Jeremy Goodwin, a senior majoring in civil engineering, faced post-traumatic stress disorder after returning from three different overseas deployments — to Iraq, Afghanistan, and Libya – as a U.S. Marine Corps combat engineer. He worked hard to protect others from the dangers of improvised explosive devices. But despite his vigilance, two of the members of the team he led in Afghanistan suffered serious injuries from bombs. One lost both legs; another was hit with severe facial injuries.

“I felt very responsible for their injuries. I took that hard for a very long time,” Goodwin recalled. “Eventually I realized that it wasn’t my fault and those men were not mad at me. I did the best I could to protect them. It just happened that way.”

Before reaching peace about what happened, however, Goodwin had a lot of healing to do.

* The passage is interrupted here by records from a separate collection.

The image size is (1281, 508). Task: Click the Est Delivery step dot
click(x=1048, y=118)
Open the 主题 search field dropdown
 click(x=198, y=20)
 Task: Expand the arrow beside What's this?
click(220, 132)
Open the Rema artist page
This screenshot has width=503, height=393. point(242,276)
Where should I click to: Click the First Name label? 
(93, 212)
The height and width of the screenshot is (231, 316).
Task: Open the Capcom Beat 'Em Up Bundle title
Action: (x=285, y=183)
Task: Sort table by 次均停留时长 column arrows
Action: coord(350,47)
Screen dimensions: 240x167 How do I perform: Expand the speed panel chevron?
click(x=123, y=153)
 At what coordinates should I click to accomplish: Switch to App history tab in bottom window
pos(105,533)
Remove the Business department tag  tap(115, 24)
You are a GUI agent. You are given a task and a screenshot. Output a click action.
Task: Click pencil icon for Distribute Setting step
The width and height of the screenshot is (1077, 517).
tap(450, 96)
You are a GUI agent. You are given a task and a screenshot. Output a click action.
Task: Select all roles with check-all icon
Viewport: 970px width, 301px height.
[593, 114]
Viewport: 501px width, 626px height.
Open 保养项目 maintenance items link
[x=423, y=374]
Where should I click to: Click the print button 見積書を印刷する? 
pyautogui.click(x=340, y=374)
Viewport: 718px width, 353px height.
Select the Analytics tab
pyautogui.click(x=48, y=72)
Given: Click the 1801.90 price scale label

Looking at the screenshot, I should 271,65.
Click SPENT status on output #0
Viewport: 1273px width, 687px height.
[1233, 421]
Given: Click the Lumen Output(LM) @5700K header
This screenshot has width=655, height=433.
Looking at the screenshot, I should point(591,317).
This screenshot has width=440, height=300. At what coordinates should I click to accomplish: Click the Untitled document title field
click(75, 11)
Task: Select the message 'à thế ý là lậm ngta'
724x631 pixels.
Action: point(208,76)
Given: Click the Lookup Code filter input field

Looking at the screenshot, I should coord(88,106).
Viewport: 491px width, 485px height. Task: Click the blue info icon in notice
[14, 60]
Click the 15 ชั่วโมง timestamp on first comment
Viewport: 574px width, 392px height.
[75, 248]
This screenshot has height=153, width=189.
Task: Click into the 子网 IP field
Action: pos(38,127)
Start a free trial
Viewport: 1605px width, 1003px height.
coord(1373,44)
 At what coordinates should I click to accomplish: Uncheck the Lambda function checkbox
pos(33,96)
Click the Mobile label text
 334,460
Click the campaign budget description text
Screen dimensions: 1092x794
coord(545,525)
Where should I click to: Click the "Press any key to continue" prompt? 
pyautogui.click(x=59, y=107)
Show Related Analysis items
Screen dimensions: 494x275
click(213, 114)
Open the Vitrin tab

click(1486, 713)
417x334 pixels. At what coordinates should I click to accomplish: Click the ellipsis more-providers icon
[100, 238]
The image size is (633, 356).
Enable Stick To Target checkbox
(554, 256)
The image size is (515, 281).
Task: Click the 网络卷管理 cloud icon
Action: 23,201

He was struggling with overwhelming feelings of grief and guilt, which were taking over his daily life. “I didn’t want to be defined by the situation,” he said.

So Goodwin began to pursue greater well-being. The key well-being factor that helped him during the process, he said, was investing in relationships. He went to counseling through the Veteran’s Administration and opened up to his friends and family. Goodwin’s wife, brother, childhood best friend, and fellow Mason students were all important parts of a supportive network of relationships with which he surrounded himself.

“Conversations can be therapeutic,” said Goodwin. During a crisis, he added, people may not find someone who can relate to what they’re going through, but “everyone can listen.”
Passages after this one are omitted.